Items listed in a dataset
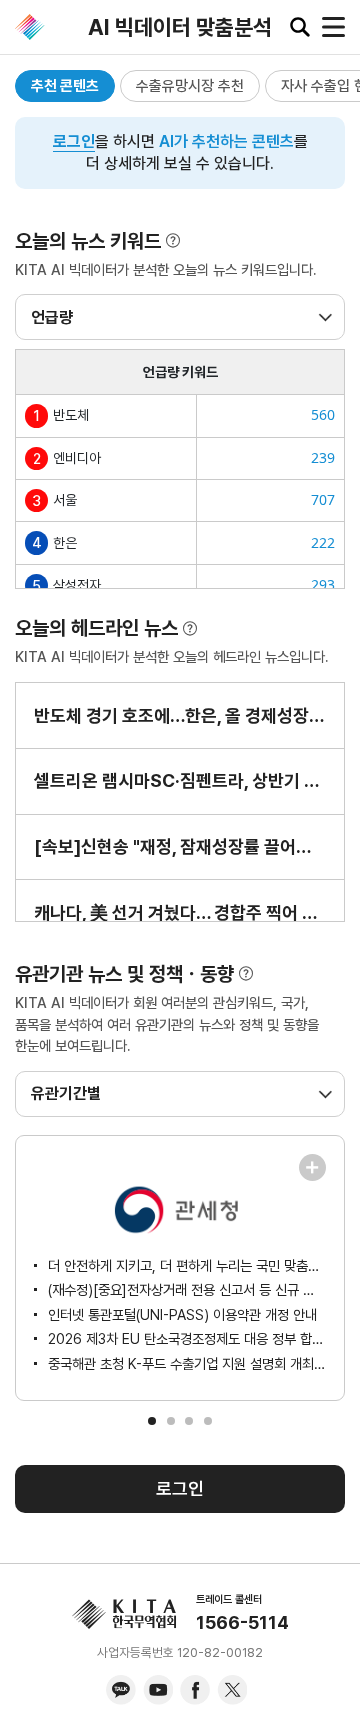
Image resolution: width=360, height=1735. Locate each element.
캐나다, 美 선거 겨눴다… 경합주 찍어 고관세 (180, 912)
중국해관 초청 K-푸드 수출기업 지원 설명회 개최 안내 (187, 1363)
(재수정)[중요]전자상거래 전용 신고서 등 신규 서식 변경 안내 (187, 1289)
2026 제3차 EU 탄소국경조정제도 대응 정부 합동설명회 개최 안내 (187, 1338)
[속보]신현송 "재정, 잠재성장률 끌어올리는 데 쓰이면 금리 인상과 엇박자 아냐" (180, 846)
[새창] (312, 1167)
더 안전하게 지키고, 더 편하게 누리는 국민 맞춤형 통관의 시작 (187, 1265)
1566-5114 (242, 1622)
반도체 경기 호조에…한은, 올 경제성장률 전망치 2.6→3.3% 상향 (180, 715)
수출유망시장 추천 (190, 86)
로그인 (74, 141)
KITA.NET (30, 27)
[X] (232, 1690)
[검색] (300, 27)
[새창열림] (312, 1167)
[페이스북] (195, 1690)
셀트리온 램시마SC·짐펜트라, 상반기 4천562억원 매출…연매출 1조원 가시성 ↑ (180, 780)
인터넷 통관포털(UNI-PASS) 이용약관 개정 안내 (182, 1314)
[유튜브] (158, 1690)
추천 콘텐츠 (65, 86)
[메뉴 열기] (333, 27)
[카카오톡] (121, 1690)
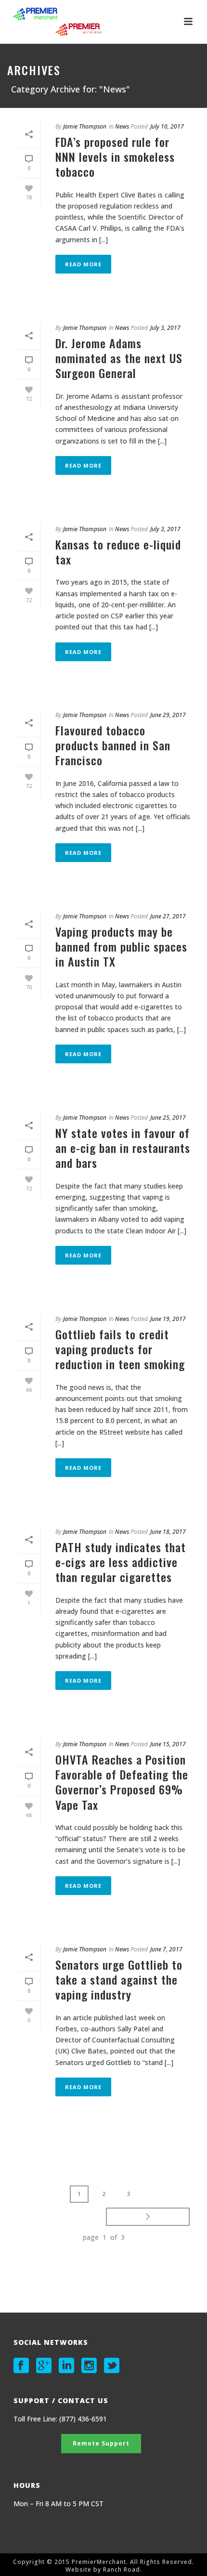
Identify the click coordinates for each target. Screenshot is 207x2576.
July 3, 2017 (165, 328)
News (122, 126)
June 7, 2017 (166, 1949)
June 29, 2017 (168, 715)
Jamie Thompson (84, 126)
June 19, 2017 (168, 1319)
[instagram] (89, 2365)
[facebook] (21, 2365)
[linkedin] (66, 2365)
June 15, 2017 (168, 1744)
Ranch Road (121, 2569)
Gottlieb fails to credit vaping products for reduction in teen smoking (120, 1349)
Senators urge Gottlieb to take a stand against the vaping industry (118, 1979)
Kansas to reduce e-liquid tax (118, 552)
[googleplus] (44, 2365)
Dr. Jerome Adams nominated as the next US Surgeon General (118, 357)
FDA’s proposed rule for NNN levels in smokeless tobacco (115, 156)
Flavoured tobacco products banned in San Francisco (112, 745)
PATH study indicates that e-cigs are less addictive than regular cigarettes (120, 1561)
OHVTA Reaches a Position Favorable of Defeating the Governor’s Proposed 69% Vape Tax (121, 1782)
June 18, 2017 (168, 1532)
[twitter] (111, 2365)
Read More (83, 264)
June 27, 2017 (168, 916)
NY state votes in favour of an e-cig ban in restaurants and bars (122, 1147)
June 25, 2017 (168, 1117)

→ **The problem**: Begin at the first line of the data above and repeat each line exactly, stopping after the line containing "[유튜브] (158, 1690)". Omit the pictures.

→ **Task response**:
Image resolution: width=360, height=1735. Locate each element.
캐나다, 美 선거 겨눴다… 경합주 찍어 고관세 (180, 912)
중국해관 초청 K-푸드 수출기업 지원 설명회 개최 안내 (187, 1363)
(재수정)[중요]전자상거래 전용 신고서 등 신규 서식 변경 안내 (187, 1289)
2026 제3차 EU 탄소국경조정제도 대응 정부 합동설명회 개최 안내 (187, 1338)
[속보]신현송 "재정, 잠재성장률 끌어올리는 데 쓰이면 금리 인상과 엇박자 아냐" (180, 846)
[새창] (312, 1167)
더 안전하게 지키고, 더 편하게 누리는 국민 맞춤형 통관의 시작 (187, 1265)
1566-5114 (242, 1622)
반도체 경기 호조에…한은, 올 경제성장률 전망치 2.6→3.3% 상향 (180, 715)
수출유망시장 추천 (190, 86)
로그인 (74, 141)
KITA.NET (30, 27)
[X] (232, 1690)
[검색] (300, 27)
[새창열림] (312, 1167)
[페이스북] (195, 1690)
셀트리온 램시마SC·짐펜트라, 상반기 4천562억원 매출…연매출 1조원 가시성 ↑ (180, 780)
인터넷 통관포털(UNI-PASS) 이용약관 개정 안내 (182, 1314)
[유튜브] (158, 1690)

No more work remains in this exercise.